12. Le requérant a introduit un recours contre cette décision devant le Fővárosi Közigazgatási és Munkaügyi Bíróság (tribunal administratif et du travail de Budapest-Capitale), la juridiction de renvoi.

13. Il a été confirmé, lors de l’audience, qu’avaient été adoptées antérieurement deux autres décisions administratives rejetant la même demande. Ces décisions avaient été annulées par deux décisions de justice rendues par une autre juridiction nationale. Or, à la suite de modifications législatives, adoptées au niveau national, concernant la compétence des juridictions en matière d’asile, la présente affaire est entrée dans le ressort de la juridiction de renvoi.

14. C’est dans ces circonstances que le Fővárosi Közigazgatási és Munkaügyi Bíróság (tribunal administratif et du travail de Budapest‑Capitale) a sursis à statuer et a saisi la Cour des questions préjudicielles suivantes :

« 1. L’article 47 de la charte des droits fondamentaux [de l’Union européenne] et l’article 31 de la [directive 2013/32] – compte tenu des dispositions des articles 6 et 13 de la convention européenne des droits de l’homme – peuvent-ils respectivement être interprétés en ce sens qu’un État membre peut garantir le droit à un recours effectif également dans le cas où il permet aux juridictions non pas de réformer les décisions rendues dans le cadre de la procédure d’asile, mais seulement d’annuler de telles décisions et d’obliger l’autorité administrative à mener une nouvelle procédure ?

2) L’article 47 de la charte des droits fondamentaux [de l’Union européenne] et l’article 31 de la [directive 2013/32] – compte tenu des dispositions des articles 6 et 13 de la convention européenne des droits de l’homme – peuvent-ils respectivement être interprétés en ce sens que la réglementation d’un État membre est conforme à ces dispositions lorsqu’elle prévoit pour les procédures juridictionnelles en matière d’asile un délai impératif et uniforme de 60 jours au total, indépendamment de toute circonstance individuelle et sans tenir compte des spécificités de l’affaire et des éventuelles difficultés de preuve ? »

15. Le Fővárosi Közigazgatási és Munkaügyi Bíróság (tribunal administratif et du travail de Budapest-Capitale) a demandé que le présent renvoi préjudiciel soit soumis à la procédure d’urgence prévue à l’article 107 du règlement de procédure de la Cour. Par décision du 31 juillet 2018, la chambre compétente de la Cour a décidé de ne pas accéder à cette demande.

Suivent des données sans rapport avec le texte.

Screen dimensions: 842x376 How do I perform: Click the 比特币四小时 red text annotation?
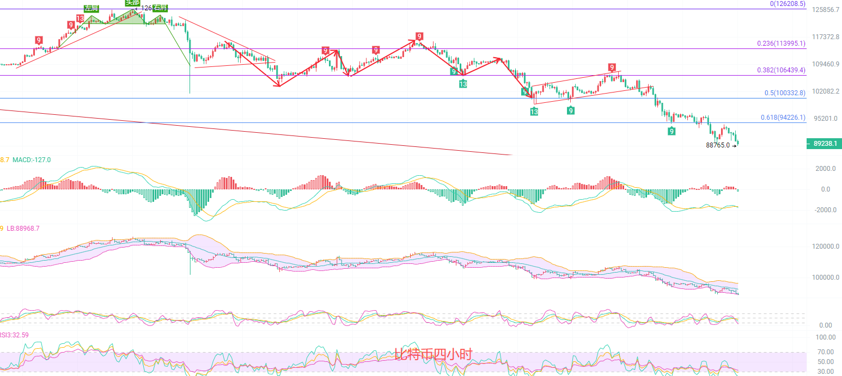click(433, 355)
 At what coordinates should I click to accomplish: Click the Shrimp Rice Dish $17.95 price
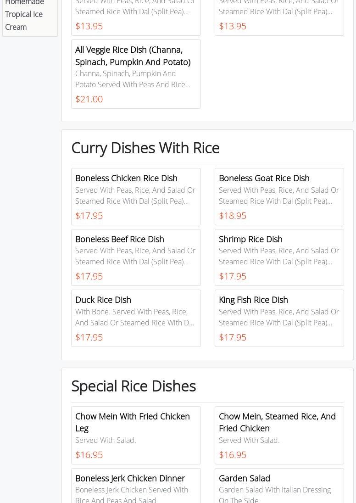pyautogui.click(x=233, y=276)
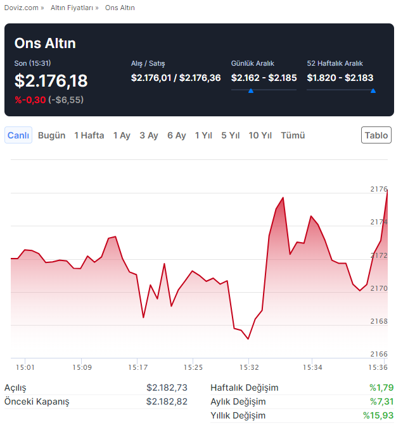Switch to the 3 Ay range
The width and height of the screenshot is (396, 428).
pyautogui.click(x=149, y=135)
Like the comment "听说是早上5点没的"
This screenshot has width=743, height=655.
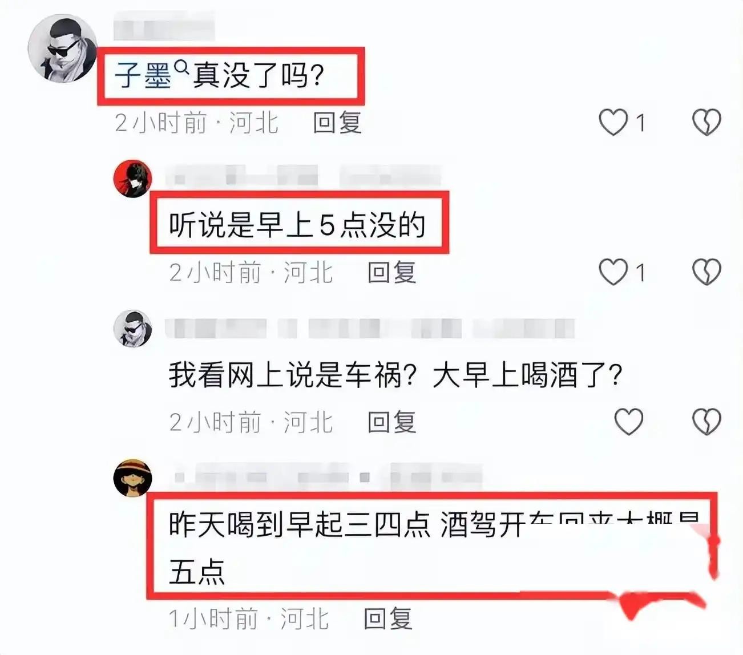click(613, 272)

16. Le requérant, le gouvernement hongrois ainsi que la Commission européenne ont présenté des observations écrites. Ils ont également participé à l’audience qui s’est tenue le 11 septembre 2019.

IV. Appréciation

17. Les présentes conclusions sont structurées comme suit. J’expliquerai d’abord pourquoi j’estime que les récents arrêts rendus par la Cour dans l’affaire C‑585/16, Alheto, et dans l’affaire C‑556/17, Torubarov, ont tranché tous les points que la première question préjudicielle de la juridiction de renvoi soulève (A). Quant à la seconde question préjudicielle, je suggérerai de répondre que le caractère adéquat du délai imposé de 60 jours dépend de savoir s’il permet de garantir les droits procéduraux du demandeur. C’est ce qu’il appartient à la juridiction nationale d’apprécier au regard non seulement des circonstances spécifiques...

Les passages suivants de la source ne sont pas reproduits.